Frederick Sandys (1829–1904), Vivien (1863), oil on canvas, 64 × 52.5 cm, Manchester Art Gallery, Manchester. Wikimedia Commons.

Gray appears again as Vivien (1863), the femme fatale in Tennyson’s cycle of narrative poems Idylls of the King, which re-tells parts of Arthurian legend. Vivien used her looks to seduce Merlin and learn his secrets.

The apple is likely to refer to Eve and original sin, and she wears bright red jewellery which may be a symbol of moral laxity. Sandys had a long affair with Gray which resulted in four children, although his earlier marriage was never dissolved. By the time that he had completed this painting, Sandys was living with an actress, Mary Emma Jones, who bore him at least nine more children.

This period also saw the appearance of professional models, including three of the daughters of a humble family in Portsmouth: the Pettigrews. William Pettigrew, their father, was a cork cutter, possibly working for the large and heavily industrialised Royal Naval Dockyard there. He, his wife, and their thirteen children (or those of them who survived) moved to London in 1884.

John Everett Millais (1829–1896) An Idyll of 1745 (1884), oil, dimensions not known, Lady Lever Art Gallery, Liverpool, England. Wikimedia Commons.

Their first major assignment was for John Everett Millais’ An Idyll of 1745 (1884) that same year. Millais revealed his deferential attitude towards them when describing them as “three little gypsies” who “with the characteristic carelessness of their race, they just came when they liked”.

The three are, from the left, Lily, Hetty, and Rose.
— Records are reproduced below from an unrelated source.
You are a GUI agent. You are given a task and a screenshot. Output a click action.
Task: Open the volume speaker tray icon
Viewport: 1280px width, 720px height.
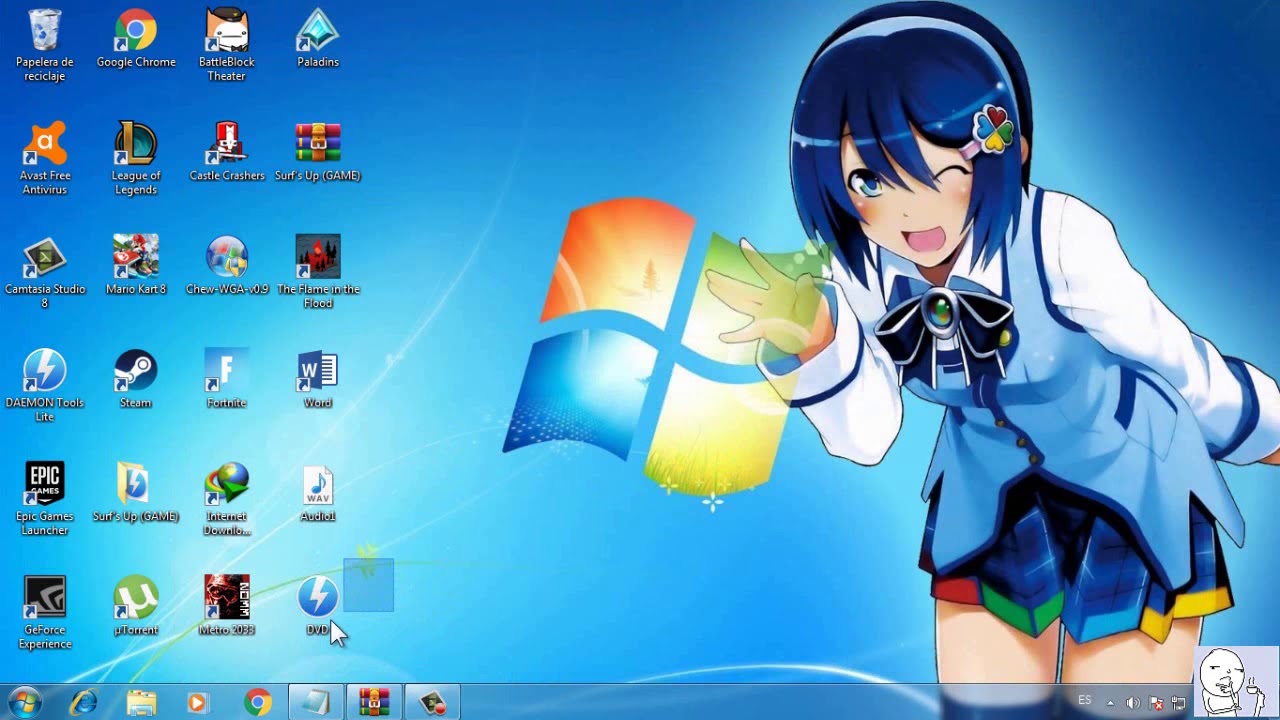[1133, 703]
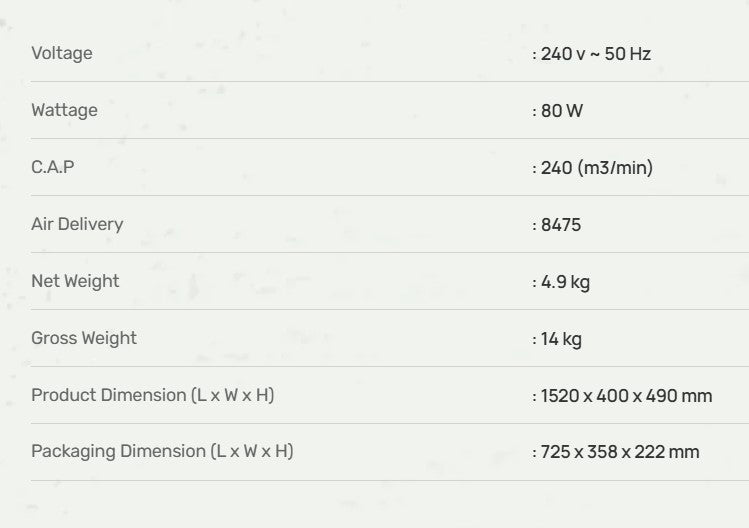The height and width of the screenshot is (528, 749).
Task: Click the 725 figure in packaging dimension
Action: (555, 452)
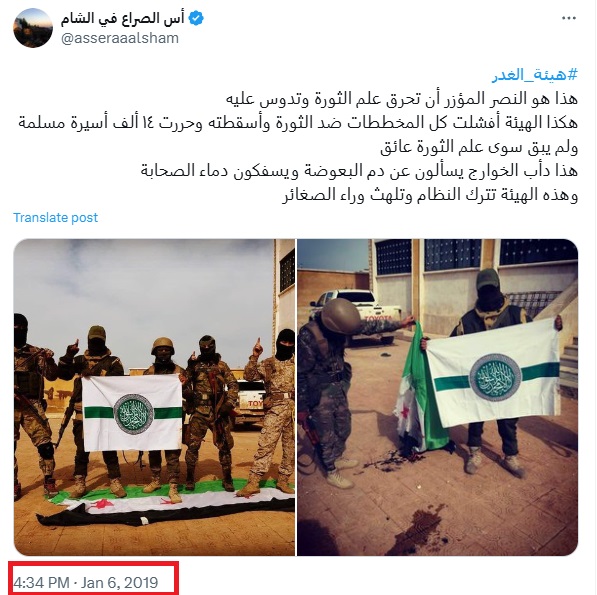Click tweet line starting هذا دأب الخوارج
The image size is (597, 595).
(x=359, y=171)

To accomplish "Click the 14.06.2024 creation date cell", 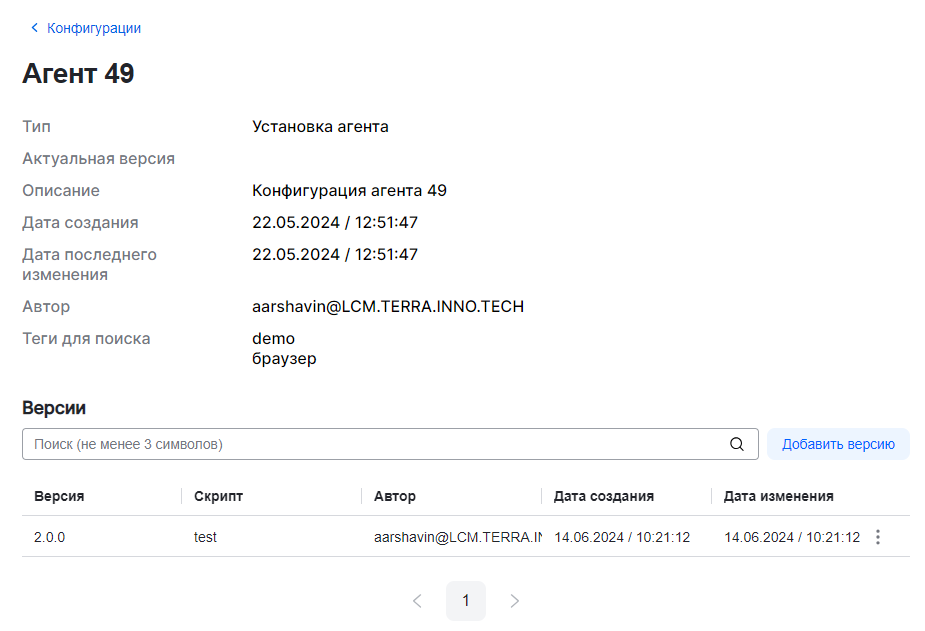I will point(622,537).
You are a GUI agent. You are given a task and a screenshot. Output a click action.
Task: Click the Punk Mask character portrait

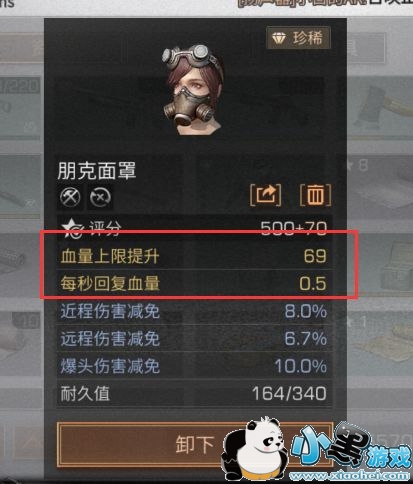[192, 90]

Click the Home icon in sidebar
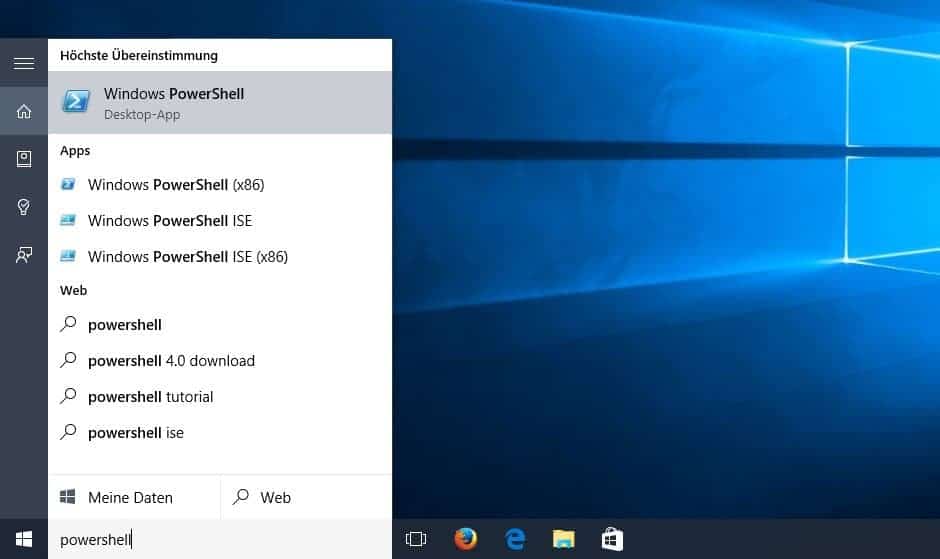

Millais dressed them as Scottish girls, supposedly meeting two young English soldiers during the Jacobite rising of 1745, when Charles Edward Stuart – Bonnie Prince Charlie – tried to regain the British throne by overthrowing King George II. It culminated in the fierce battle of Culloden on 16 April 1746, at which the rebels were soundly defeated.

The Pettigrew sisters also modelled for many others, including William Holman Hunt, Frederic, Lord Leighton, Edward Poynter, Val Prinsep, and John Singer Sargent. But they don’t ever seem to have attained the same level of influence as the women of the Pre-Raphaelites in their role as muses as well as models.